Link to Class Rubric

Class Assessment:

Weekly quizzes
 
Participation in weekly discussions.

Bi-weekly tests with final exam in week 8.  Final exam is closed book, closed notes and must taken in order to pass the class.  Final course grades will be determined based upon the weighted grade scale below.

Grading:

Course Grading Scale

Graded Work Quizzes -  10%  (4 multiple Choice questions and 1 problem)

Hour Exams - 60%  (10 multiple Choice questions and 3 problems)

Final Exam - 30%   (10 multiple choice questions and 5 problems)

Total Grade - 100%

A = 90- 100%

B = 80-89%  

C = 70-79%  

D = 60-69%  

F = less than 60%  

The course grade for students will be based on the overall average of homework and tests taken during the course in accordance with the weighting of the various requirements as stated in the syllabus.

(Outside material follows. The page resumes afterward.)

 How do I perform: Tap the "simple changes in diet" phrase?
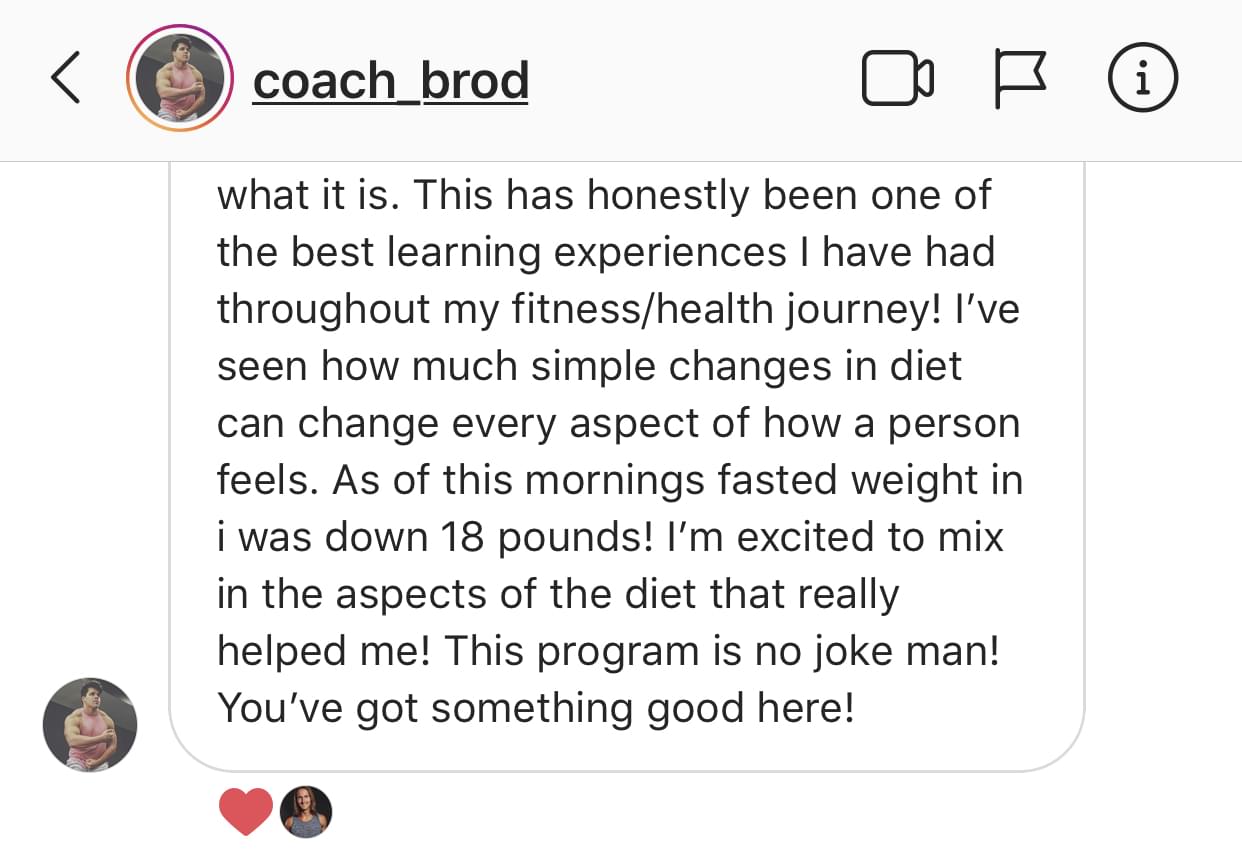(x=746, y=366)
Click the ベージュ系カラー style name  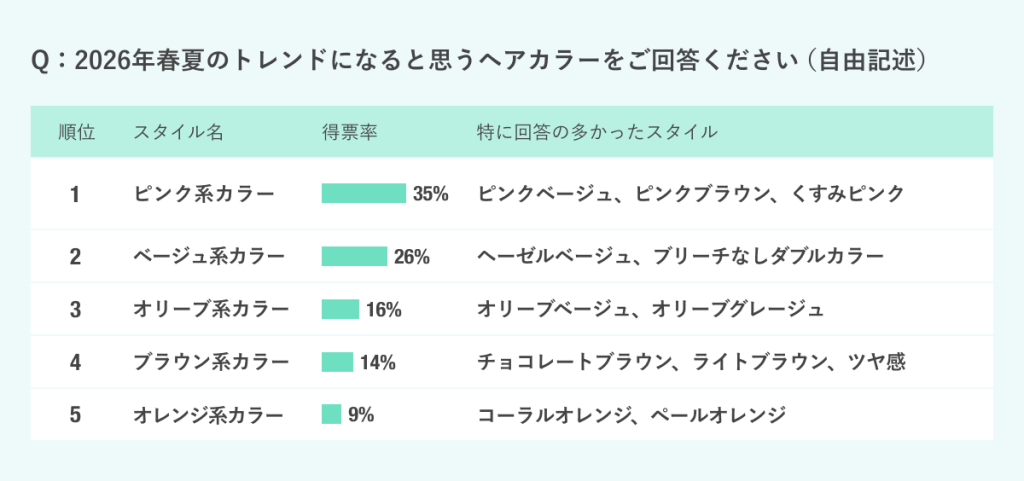pos(209,257)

All final exams in all School of Business and Management courses will be comprehensive and will be closed book and closed notes. They will constitute 30% of the total course grade and will not be a take-home exam. They will be completed during the test week in the period designated by the registrar or by the Proctor in the case online courses. If calculators are allowed, they will not be multifunctional electronic devices that include features such as: phones, cameras, instant messaging, pagers, and so forth. Electronic Computers will not be allowed on final exams unless an exception is made by the Dean of the School of Business and Management.

Late Submission of Course Materials:
Submission of Late Work:  Late work is not accepted without prior permission from the instructor. Failure to take a final proctored exam will result in an automatic "F" grade.
 
It is the student's responsibility to ensure work posted to the dropbox is properly sent.  Students must check their outbox to ensure posting was successful and that the correct assignment was sent.  Incorrect postings result in a zero grade for that submission--no exceptions.

Classroom Rules of Conduct:

On-Line Participation: This course is offered on-line, over the Internet, using the eCampus computer service. Students are expected to devote a minimum of five hours per class week logged on to the computer conferencing system - the same amount of time you'd spend in the physical classroom.  In addition, you'll be spending several hours a week on homework.  See "On-line Course Policies" below for additional information.

A class week is defined as the period of time between Monday and Sunday. The first week begins the first day of the semester and ends midnight the following Sunday. Assignments scheduled for completion during a class week should be completed by the Sunday that follows the end of the week assigned. Writing assignments and formal papers should be completed and successfully submitted so that they are in my hands on the due date. NOTE: Because this is an online course designed to get feedback on assignments to you directly via Internet, you must make prior arrangements with me before submitting a paper via fax or the postal service. If you ever have problems transmitting your assignments to me, telephone or email me immediately, and we'll get the problem solved.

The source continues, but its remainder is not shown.